South Africa's Gold Fields will consider doubling the size of its $450 million Cerro Corona copper and gold project in Peru once the mine reaches full output in December, a newspaper said on Thursday.
Juan Luis Kruger, the head of Gold Fields' South American operations, told South Africa's Business Report the company's equivalent reserves in Peru, which include gold and copper-rich ore, could reach as much as 5.7 million ounces, up from 5 million ounces, due to higher metal prices.
Viability studies of the proposed expansion would be ready in about three years' time, Kruger told the newspaper during a tour of the mine.
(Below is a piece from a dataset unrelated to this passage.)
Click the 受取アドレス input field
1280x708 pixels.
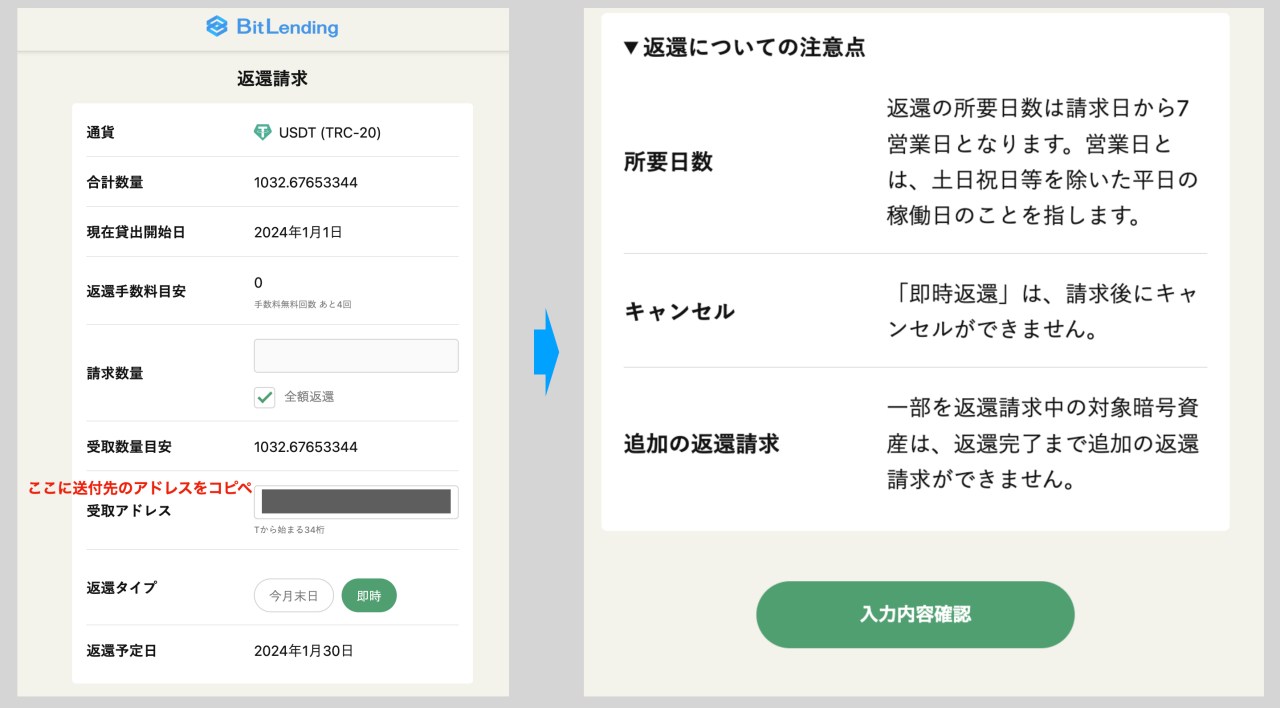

Expansion costs would be known then, he said.
Speaking in northern Peru, Kruger said to double the output from the open pit mine, located 90 km north of Cajarmaca in the Andes mountains, Gold Fields would have to double its reserves to 10 million ounces.
Kruger said Cerro Corona would contribute 8 percent to Gold Fields output and 20 percent to operating profit, once the mine hit full capacity of 140,000 ounces and 28,000 tonnes of copper.
Gold Fields, the world's fourth biggest gold miner, with eight operating mines in South Africa, Ghana and Australia, has said its ninth mine, Cerro Corona, is on track to begin production and the shipment of concentrate in the first quarter to end-September of 2009.
Gold Fields' yearly attributable production is about 4 million ounces. Like its peers in South Africa, the company has seen some mine output drop after state-owned power utility Eskom suffered a near collapse in the electricity grid in January, which led to a five-day countrywide mine shutdown.
Eskom has since supplied around 90 to 95 percent power to mines in the country, which the world's biggest source of platinum and major gold producer, trimming output further.